Autherine Lucy attended high school at Linden Academy in Shiloh, graduating in 1947. She then attended historically-black Selma University in Selma, Alabama before transferring to another black institution, Miles College in Fairfield, Alabama. In 1952, Lucy graduated from Miles College with a B.A. in English. Lucy’s next educational goal was to obtain a master’s degree in education at the University of Alabama.
Lucy’s decision to integrate the University of Alabama was met both with support and opposition from within the black community. She was praised by the Reverend Martin Luther King who declared, “Thank God, there are some people who can rise above the old and broken down thoughts of their parents, who can rise above their background and heredity.” However, Lucy’s own father, who received threats from his white neighbors, was publicly critical of her choice. “That girl’s grown, I raised her to know better. I always treated white people with respect. I always go to the back door,” he explained.
Lucy and her classmate, a journalist and activist named Pollie Anne Myers, engaged in a series of legal proceedings lasting from 1953 until 1955. They were supported by Alabama attorney Arthur Shores along with Thurgood Marshall and Constance Baker Motley from the NAACP Legal Defense and Educational Fund. On June 29, 1955, the NAACP received a court order which prevented the University of Alabama from discriminating against applicants based on race. Although both women were legally allowed to enroll in the university, Myers was dismissed as unsuitable because she had a child out-of-wedlock before marriage. This left Lucy alone to run the gauntlet on her first day of class, February 3, 1956.
On February 6, hundreds of people descended on the university to protest Autherine Lucy’s enrollment. The mob, armed with rocks, eggs, and bricks, screamed racist epithets at Lucy and threatened her life. At one point, Lucy was hit in the back with an egg as she was ushered, under police escort, into an auditorium. Although physically separated from the mob, Lucy was still able to hear the jeers and the shouts of the crowd outside. Lucy remained in the auditorium for hours as the crowd outside taunted her. Eventually, Lucy was escorted from the building unharmed.
After attending the University of Alabama for just three days, Lucy was suspended by the board of trustees. Although ordered by a federal judge to reinstate Lucy, she was expelled at the end of February “for her protection and for the protection of other students and staff members.” Her attorneys unsuccessfully challenged the expulsion.

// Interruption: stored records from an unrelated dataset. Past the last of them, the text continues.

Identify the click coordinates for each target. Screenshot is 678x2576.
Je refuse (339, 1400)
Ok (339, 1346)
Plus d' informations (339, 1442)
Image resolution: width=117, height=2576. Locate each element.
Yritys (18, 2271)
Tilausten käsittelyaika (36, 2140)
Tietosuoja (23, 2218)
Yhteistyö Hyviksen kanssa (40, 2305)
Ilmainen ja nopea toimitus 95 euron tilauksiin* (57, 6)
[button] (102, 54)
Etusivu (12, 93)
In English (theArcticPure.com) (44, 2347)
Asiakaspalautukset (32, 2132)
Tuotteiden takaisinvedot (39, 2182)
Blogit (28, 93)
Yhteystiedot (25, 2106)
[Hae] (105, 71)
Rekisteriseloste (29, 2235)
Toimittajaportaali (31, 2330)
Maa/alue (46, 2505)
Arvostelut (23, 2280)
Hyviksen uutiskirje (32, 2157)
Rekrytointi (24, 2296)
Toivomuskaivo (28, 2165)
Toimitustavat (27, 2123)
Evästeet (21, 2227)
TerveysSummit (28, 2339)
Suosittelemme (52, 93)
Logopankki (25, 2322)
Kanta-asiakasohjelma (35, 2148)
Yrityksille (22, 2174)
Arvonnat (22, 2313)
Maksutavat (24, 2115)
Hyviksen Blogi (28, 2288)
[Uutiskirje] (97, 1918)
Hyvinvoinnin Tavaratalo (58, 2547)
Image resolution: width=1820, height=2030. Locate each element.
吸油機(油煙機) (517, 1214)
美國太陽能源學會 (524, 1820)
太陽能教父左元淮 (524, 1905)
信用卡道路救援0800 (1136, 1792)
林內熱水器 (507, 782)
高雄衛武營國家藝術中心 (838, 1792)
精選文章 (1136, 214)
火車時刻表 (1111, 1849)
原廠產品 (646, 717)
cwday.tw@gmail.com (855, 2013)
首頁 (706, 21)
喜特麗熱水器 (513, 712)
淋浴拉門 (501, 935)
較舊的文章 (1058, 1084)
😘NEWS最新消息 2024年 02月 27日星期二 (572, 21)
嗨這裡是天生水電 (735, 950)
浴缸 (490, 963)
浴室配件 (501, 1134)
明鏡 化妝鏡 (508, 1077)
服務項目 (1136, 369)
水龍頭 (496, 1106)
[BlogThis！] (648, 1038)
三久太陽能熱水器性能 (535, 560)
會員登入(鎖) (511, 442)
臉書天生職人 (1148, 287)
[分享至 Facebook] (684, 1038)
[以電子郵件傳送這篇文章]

Shortly after the expulsion in 1956, Autherine Lucy married Hugh Foster, a minister. The couple had four children. Lucy’s expulsion was finally overturned in April 1988, and she enrolled at the University of Alabama again. In the spring of 1992, Lucy earned a master’s degree in elementary education.
To honor its first black student, the University of Alabama dedicated the Autherine Lucy Clock Tower in 2010. In 2019, the university awarded her an honorary doctorate. Sixty-six years after she was expelled from the University of Alabama, a building–once named for former governor and leader of the Ku Klux Klan, David Bibb Graves–was renamed Autherine Lucy Hall on February 25, 2022.
Autherine Lucy Foster passed away on March 2, 2022. She was 92 years old.